Starve the Beast Theory with a Lag

That didn’t take long. When William Niskanen produced a regression that suggested years in which taxes were low also tended to be years in which spending was high, one had to expect that the National Review would have some comment:

While Niskanen has accounted for the effects of the business cycle, he has not taken account of the possibility that tax cuts cause spending cuts after a few years. It may be, for example, that Ronald Reagan’s tax cuts helped doom Bill Clinton’s push for socialized medicine.

Not so original. Haven’t these fellows already suggested that the 1981 tax cut caused the 1990’s peace dividend? Besides, the 2001 and 2003 tax cuts were followed by that bloated prescription drug benefit that Bush is now using to brag about passing around free money.

But it is the rest of this paragraph that defies reality:

And even if it were the case that tax cuts do not, by themselves, make it easier to cut spending, that would hardly negate the economic case for cutting taxes that punish saving, investment, and work.

Yes, St. Reagan’s “work, saving, and invest” slogan.

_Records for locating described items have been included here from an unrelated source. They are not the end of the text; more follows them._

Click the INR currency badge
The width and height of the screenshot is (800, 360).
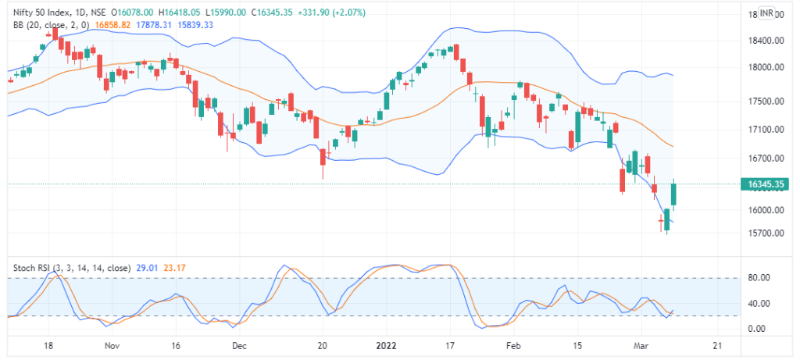pyautogui.click(x=766, y=13)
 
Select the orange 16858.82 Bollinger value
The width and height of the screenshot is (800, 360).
pyautogui.click(x=111, y=25)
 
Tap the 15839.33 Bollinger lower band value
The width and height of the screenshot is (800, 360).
pyautogui.click(x=197, y=25)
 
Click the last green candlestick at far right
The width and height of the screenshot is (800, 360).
pyautogui.click(x=674, y=194)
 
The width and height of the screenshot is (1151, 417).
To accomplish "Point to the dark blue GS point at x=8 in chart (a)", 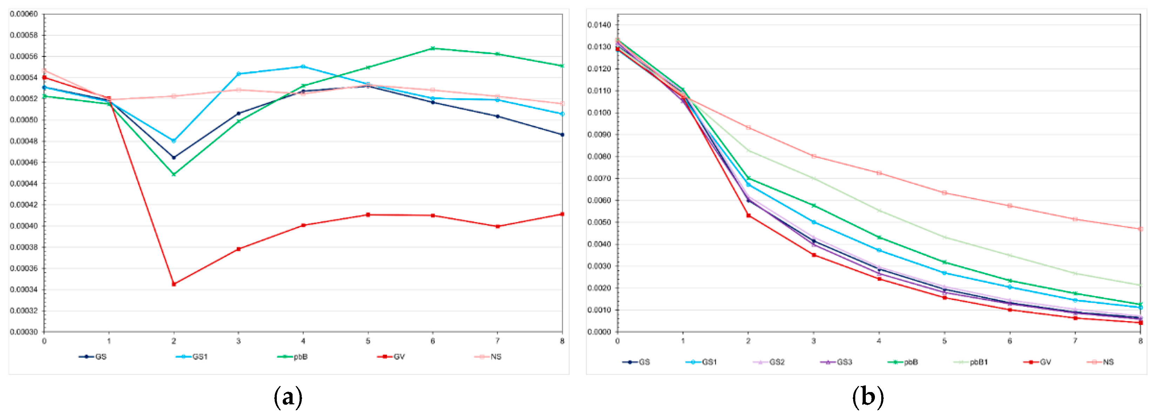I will (562, 135).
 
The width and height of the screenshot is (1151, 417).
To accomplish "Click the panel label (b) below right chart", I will (868, 397).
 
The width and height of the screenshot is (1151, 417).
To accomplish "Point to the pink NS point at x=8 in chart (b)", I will (1140, 229).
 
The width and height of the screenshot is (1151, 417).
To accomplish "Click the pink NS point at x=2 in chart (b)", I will (748, 128).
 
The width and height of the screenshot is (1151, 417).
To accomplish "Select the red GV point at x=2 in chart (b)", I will (748, 216).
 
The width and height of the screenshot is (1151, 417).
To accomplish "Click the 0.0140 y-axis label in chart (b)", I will (599, 25).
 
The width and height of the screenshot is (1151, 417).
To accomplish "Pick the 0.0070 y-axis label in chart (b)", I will (599, 178).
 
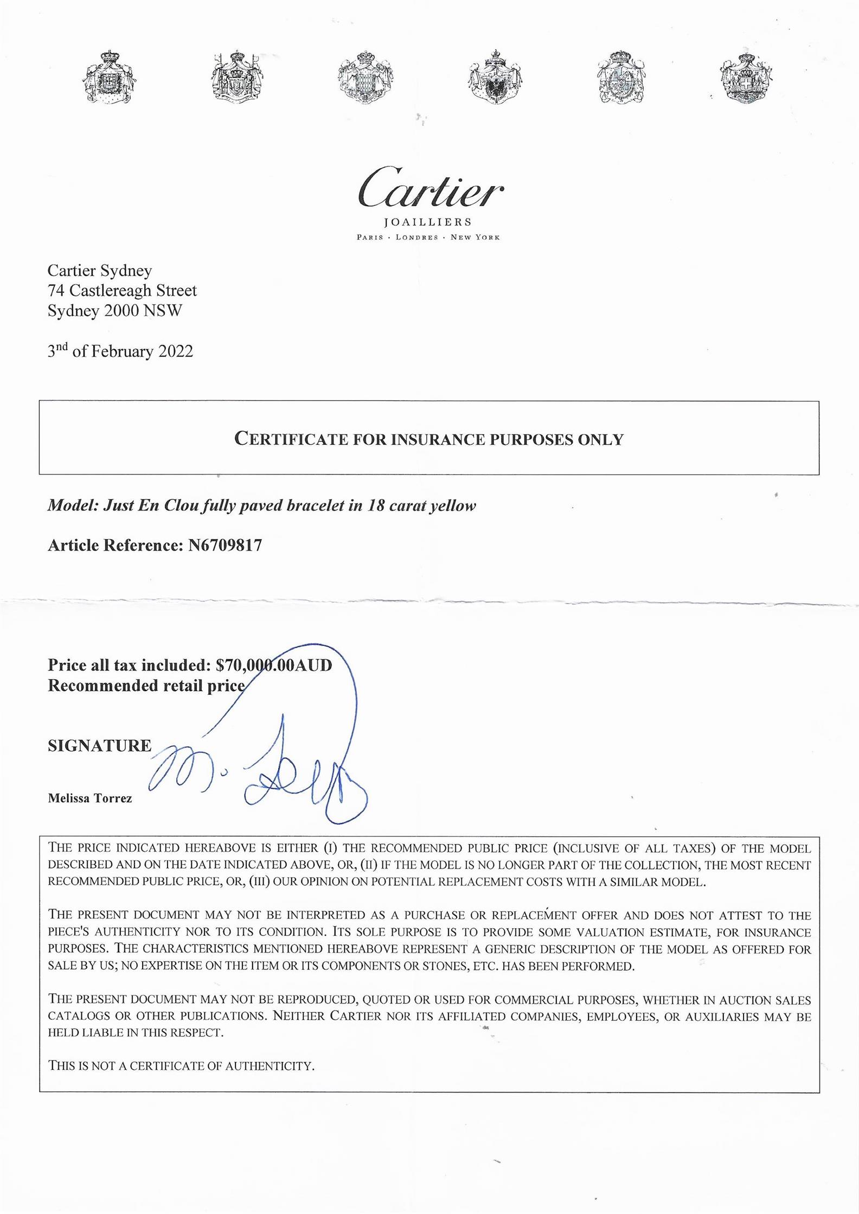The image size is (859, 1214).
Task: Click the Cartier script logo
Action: click(x=430, y=188)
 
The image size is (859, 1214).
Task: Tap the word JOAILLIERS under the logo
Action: click(x=428, y=222)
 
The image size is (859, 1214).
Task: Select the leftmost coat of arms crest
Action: click(x=111, y=78)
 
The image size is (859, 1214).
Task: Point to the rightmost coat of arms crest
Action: click(x=746, y=77)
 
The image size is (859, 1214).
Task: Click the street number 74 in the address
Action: click(x=56, y=291)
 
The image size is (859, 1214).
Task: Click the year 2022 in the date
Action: click(x=175, y=352)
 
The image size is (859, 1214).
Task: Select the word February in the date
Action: click(x=123, y=352)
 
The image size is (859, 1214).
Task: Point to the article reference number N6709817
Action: click(x=225, y=545)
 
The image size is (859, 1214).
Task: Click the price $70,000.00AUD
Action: click(x=274, y=665)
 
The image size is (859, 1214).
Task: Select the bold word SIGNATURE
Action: click(x=100, y=745)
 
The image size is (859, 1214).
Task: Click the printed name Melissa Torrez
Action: click(x=90, y=798)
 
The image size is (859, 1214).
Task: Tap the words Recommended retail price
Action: click(x=146, y=686)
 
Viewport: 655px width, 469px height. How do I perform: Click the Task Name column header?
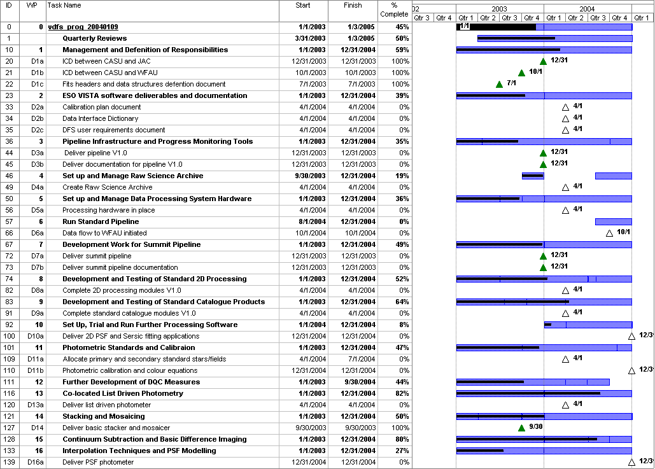coord(64,6)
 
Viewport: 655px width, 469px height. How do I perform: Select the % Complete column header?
coord(394,10)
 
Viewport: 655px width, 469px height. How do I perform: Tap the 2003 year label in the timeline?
coord(499,9)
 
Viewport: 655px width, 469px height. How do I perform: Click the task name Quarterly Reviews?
coord(94,38)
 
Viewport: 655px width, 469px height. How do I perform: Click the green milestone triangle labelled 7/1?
coord(499,84)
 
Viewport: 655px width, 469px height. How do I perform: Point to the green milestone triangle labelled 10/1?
coord(521,73)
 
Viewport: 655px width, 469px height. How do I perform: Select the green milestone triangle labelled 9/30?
coord(521,428)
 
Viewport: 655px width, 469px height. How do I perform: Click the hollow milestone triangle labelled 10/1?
coord(609,233)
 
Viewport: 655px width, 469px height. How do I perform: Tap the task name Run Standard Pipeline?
coord(101,221)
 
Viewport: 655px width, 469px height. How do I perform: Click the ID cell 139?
coord(10,462)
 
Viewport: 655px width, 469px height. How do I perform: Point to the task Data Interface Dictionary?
coord(100,118)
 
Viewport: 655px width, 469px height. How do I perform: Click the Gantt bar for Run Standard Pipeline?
coord(613,221)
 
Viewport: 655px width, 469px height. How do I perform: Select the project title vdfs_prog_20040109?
coord(83,27)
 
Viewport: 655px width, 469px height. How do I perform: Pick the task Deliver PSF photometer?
coord(98,462)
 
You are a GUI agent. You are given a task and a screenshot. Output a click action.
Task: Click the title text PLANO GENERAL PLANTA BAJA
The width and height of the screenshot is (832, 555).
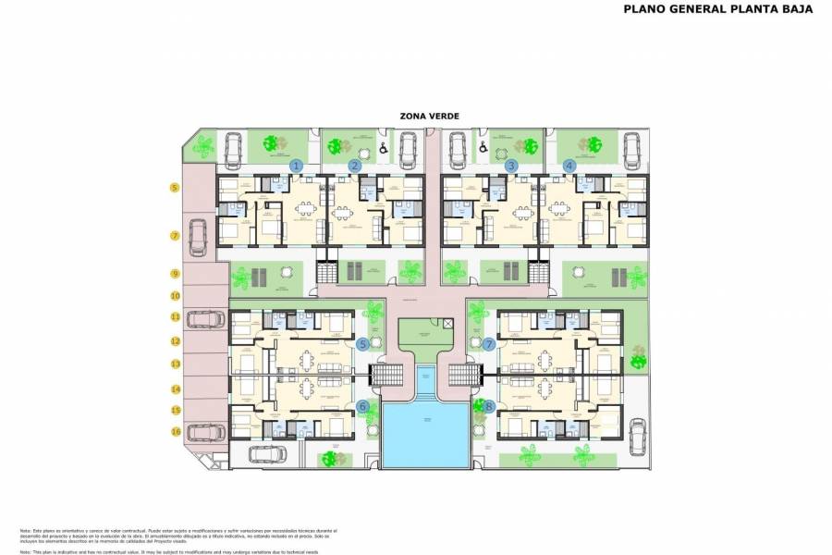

Only problem was that national savings FELL after the 1981 tax cut and national savings are lower today than they were in 2000.

Update: Nick Schulz takes this Niskanen regression in a different direction suggesting that we should raise taxes in order for Americans to demand spending cuts too. What I found interesting was his link to the latest from Jagadeesh Gokhale and Kent Smetters:

the nation’s fiscal imbalance has grown from around $44 trillion dollars as of fiscal yearend 2002 to about $63 trillion, mostly due to the recent adoption of the prescription drug bill (Medicare, Part D). The imbalance also grows by more than $1.5 trillion (in inflation adjusted terms) each year that action is not taken to reduce it. This imbalance now equals about 8 percent of all future GDP and it could, in theory, be eliminated by more-than doubling the employer-employee payroll tax from 15.3 percent of wages to over 32 percent immediately and forever – assuming, quite critically, no reduction in labor supply or national saving and capital formation. Equivalently, massive cuts in government spending would be required to achieve fiscal balance: The total federal fiscal imbalance now equals 77.8 percent of non-Social Security and non-Medicare outlays.

Of course, part of the solution might also be to repeal the income tax cuts enacted in 2001 and 2003 and to repeal the prescription drug benefit or otherwise find some means for paying for it.